Exercise material>
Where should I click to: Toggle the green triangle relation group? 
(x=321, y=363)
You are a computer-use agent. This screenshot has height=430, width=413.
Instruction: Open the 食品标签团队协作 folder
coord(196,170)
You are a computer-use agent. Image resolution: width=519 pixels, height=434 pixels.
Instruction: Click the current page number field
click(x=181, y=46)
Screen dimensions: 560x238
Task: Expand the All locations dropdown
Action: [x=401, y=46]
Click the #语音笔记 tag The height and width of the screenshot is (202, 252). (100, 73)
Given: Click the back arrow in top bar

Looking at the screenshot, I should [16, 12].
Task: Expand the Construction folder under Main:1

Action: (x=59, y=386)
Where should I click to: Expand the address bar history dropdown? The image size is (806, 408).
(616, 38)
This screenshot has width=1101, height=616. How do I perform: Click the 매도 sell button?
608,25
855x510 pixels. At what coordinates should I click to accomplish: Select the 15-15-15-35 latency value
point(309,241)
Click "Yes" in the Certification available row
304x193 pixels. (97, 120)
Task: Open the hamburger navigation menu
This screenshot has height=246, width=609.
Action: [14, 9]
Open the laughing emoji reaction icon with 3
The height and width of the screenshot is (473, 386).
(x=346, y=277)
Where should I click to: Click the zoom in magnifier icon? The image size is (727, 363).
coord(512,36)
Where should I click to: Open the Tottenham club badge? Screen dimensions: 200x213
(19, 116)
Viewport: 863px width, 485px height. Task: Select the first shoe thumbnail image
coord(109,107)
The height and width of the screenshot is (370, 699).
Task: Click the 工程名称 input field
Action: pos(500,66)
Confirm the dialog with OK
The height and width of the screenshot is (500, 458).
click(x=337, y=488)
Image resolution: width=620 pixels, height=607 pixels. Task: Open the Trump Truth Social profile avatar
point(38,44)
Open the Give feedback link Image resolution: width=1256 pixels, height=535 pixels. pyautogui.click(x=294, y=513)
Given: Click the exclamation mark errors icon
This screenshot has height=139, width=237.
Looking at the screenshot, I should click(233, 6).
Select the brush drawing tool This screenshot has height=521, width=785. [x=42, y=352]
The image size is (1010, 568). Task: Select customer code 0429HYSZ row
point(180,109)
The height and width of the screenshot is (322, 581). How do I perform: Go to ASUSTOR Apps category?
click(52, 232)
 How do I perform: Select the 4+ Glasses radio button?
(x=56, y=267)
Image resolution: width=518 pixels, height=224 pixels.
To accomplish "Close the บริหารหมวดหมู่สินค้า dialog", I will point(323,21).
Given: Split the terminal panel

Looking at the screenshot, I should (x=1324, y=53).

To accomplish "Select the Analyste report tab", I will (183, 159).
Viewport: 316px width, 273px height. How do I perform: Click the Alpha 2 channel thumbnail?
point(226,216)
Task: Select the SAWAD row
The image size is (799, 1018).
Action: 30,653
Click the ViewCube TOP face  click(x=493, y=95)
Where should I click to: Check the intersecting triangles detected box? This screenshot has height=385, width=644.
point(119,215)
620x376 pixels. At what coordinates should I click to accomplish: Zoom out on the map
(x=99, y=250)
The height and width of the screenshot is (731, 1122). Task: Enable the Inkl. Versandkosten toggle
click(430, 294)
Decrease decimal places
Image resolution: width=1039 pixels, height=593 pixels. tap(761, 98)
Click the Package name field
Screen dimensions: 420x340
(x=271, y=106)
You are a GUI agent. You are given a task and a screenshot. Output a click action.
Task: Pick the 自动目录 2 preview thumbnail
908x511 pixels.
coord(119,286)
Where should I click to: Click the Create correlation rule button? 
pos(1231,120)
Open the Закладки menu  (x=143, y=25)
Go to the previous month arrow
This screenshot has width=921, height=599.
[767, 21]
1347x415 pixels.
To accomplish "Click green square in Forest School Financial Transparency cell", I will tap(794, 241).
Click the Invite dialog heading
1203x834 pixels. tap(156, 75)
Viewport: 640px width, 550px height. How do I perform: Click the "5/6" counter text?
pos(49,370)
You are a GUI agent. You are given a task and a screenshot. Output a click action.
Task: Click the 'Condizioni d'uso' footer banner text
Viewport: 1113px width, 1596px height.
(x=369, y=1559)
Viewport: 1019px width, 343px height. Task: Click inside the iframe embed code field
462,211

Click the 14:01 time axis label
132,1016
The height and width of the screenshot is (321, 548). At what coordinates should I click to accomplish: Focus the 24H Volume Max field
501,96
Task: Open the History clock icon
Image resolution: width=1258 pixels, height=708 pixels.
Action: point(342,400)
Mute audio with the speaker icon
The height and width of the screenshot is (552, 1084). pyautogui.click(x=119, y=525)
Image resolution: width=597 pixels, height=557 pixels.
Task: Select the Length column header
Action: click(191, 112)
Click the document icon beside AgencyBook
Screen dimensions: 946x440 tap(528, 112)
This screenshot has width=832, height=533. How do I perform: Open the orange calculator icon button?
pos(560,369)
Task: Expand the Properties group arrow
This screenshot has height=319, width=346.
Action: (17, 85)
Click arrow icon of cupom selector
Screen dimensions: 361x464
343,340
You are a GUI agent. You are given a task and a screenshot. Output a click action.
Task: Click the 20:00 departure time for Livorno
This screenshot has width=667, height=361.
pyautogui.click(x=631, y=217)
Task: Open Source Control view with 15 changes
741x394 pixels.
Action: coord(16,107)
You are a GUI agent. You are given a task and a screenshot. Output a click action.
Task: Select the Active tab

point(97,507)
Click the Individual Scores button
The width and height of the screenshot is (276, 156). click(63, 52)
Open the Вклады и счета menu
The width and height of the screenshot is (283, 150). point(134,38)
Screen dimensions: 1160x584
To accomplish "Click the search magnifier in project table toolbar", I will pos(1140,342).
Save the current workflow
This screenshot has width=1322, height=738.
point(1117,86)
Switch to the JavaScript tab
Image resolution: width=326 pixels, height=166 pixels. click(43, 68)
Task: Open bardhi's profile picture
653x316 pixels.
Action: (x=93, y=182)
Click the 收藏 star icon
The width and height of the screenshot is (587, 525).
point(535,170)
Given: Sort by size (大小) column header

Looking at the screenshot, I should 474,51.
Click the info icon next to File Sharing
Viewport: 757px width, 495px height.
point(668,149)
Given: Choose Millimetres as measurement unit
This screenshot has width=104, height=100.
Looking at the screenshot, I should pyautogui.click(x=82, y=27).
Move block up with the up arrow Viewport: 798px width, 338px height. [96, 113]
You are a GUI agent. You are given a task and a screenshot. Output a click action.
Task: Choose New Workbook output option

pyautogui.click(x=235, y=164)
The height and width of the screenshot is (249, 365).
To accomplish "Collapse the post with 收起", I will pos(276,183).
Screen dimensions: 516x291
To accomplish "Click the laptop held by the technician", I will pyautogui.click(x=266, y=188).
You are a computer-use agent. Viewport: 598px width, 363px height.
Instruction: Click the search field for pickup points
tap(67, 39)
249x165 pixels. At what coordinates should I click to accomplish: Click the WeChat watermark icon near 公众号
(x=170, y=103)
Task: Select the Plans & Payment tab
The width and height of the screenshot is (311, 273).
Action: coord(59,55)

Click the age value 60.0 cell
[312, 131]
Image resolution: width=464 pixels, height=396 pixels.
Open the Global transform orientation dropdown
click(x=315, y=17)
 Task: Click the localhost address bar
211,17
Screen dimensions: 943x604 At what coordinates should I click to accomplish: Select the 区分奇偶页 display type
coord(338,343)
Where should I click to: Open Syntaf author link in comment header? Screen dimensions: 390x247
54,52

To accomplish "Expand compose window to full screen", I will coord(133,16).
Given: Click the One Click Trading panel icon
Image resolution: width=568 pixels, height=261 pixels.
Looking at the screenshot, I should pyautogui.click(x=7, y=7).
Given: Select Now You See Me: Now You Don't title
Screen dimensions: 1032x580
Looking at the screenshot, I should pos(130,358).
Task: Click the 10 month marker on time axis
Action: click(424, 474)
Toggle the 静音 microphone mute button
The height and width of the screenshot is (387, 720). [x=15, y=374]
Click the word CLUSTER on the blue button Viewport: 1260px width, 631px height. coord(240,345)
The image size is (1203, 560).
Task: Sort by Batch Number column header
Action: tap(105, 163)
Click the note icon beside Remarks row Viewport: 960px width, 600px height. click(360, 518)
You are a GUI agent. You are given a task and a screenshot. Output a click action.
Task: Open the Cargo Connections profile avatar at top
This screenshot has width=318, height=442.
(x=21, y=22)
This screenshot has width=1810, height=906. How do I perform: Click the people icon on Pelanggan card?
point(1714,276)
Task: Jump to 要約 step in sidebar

About this exercise>
Tally the lines of the listing that hold the string "computer", then reply with that number alone.

Written response>
3